Friday, 4 November 2011

Tintin(2011)

    I grew up reading Tintin and Asterix. It was quite a few years before I realized that both were originally French (and I had no excuse for thinking Asterix was created in North America; they were Gauls, for Cripe's sake).
    There are a number of animated Tintin's, and there is an brisk industry in making live-action big-budget Asterix films (with Gerard Depardieu as Obelix). So why not make Tintin into a grand film live-action film for the theatres?
  Instead, we have this strange mix of live people made into animated creatures, which is how The Polar Express was done. Tintin looks like a animated statue from Mme Tussaud's. I'm not sure why they're doing this, but I'll hazard a guess.
  Tintin is an immortal, timeless brand. He is a simply and brilliantly drawn character, and that doesn't work  with real people. Sure, you could get Shia Labaoef or Justin Bieber to portray Tintin in an instance of celebrity casting to get bums in seats. But could you imagine either of these guys with a cropped head and a little tuft of blonde hair sitting perfectly atop his head?

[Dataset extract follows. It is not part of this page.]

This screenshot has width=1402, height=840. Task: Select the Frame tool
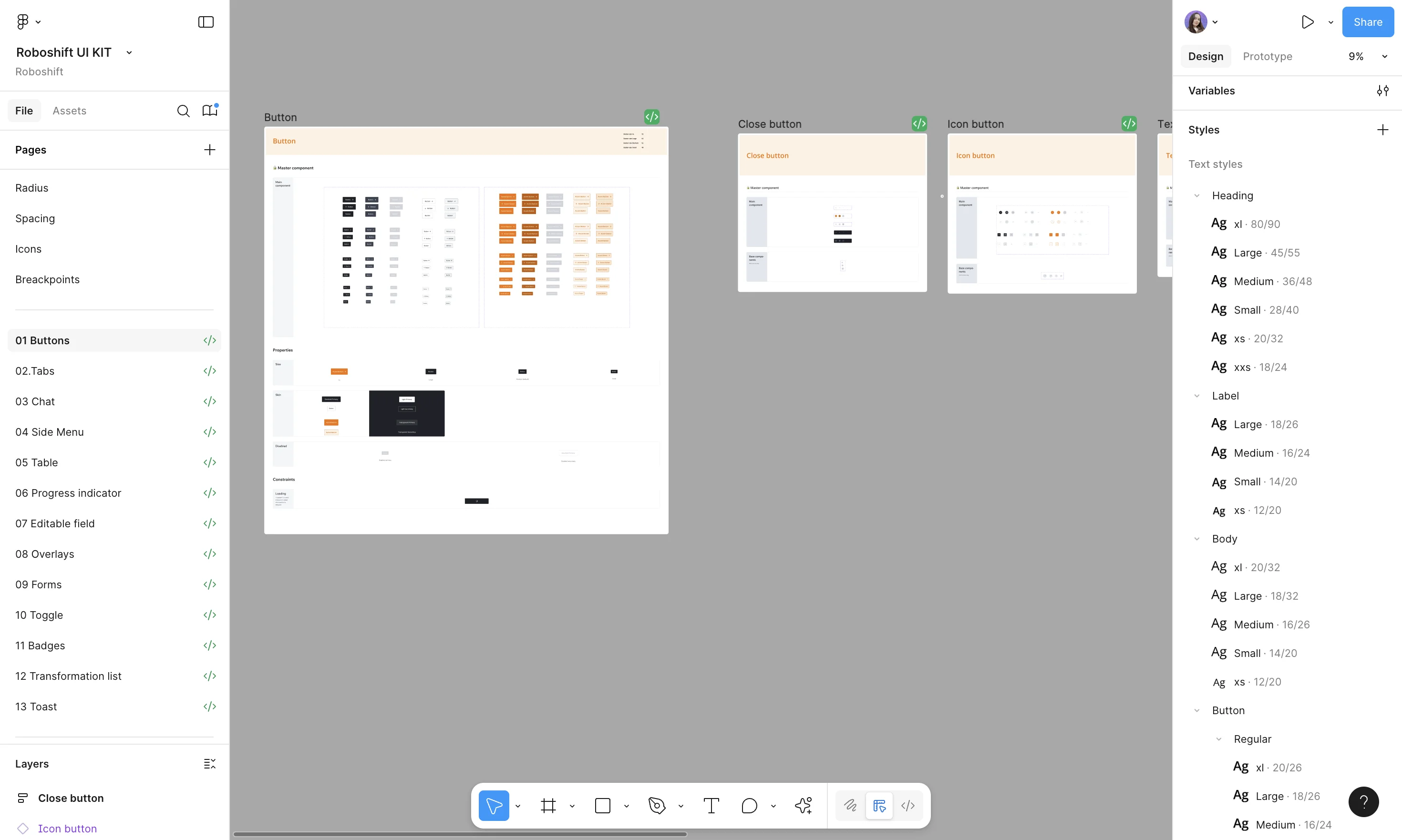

Could you take seriously a real person with that hair, plus-fours (the Tintin pants), a blue sweater, deck shoes, and what is probably a dickey? Does anyone even know what plus-fours and a dickey are? Tintin dresses like this all the time.
    Captain Haddock wears an officer's cap and a blue sweater with an anchor stencilled on the front. Always. The Thompsons are two men (not identical twins) who look and dress alike, finish each other's sentences, and sleep in the same room. In some Tintin books, Snowy the Dog can talk. I don't think there is any way this can be done with real people. It wouldn't be taken seriously.
   I'm not sure why the Tintin books can portray amazing stories, real emotions, suspense, murder, Moon landings, treasure hunts, Lovecraftian Mayan conspiracies, and brilliant commentary on politics and power,  through these buffonish characters. But it works.
    Looking back at what I've written, I accept the decision to go the hi-tech animated way. This will go a long way towards suspending the viewers' belief. And if it doesn't, we'll always have the books. They'll never get old.
    The movies makes it to North America on December 21st. I'll probably be there with my kids. Here's the trailer.


Edit: From the trailer, this movie appears to mix together several Tintin plots into one convoluted mass. I'm not sure how I feel about this. I'll probably see it anyway.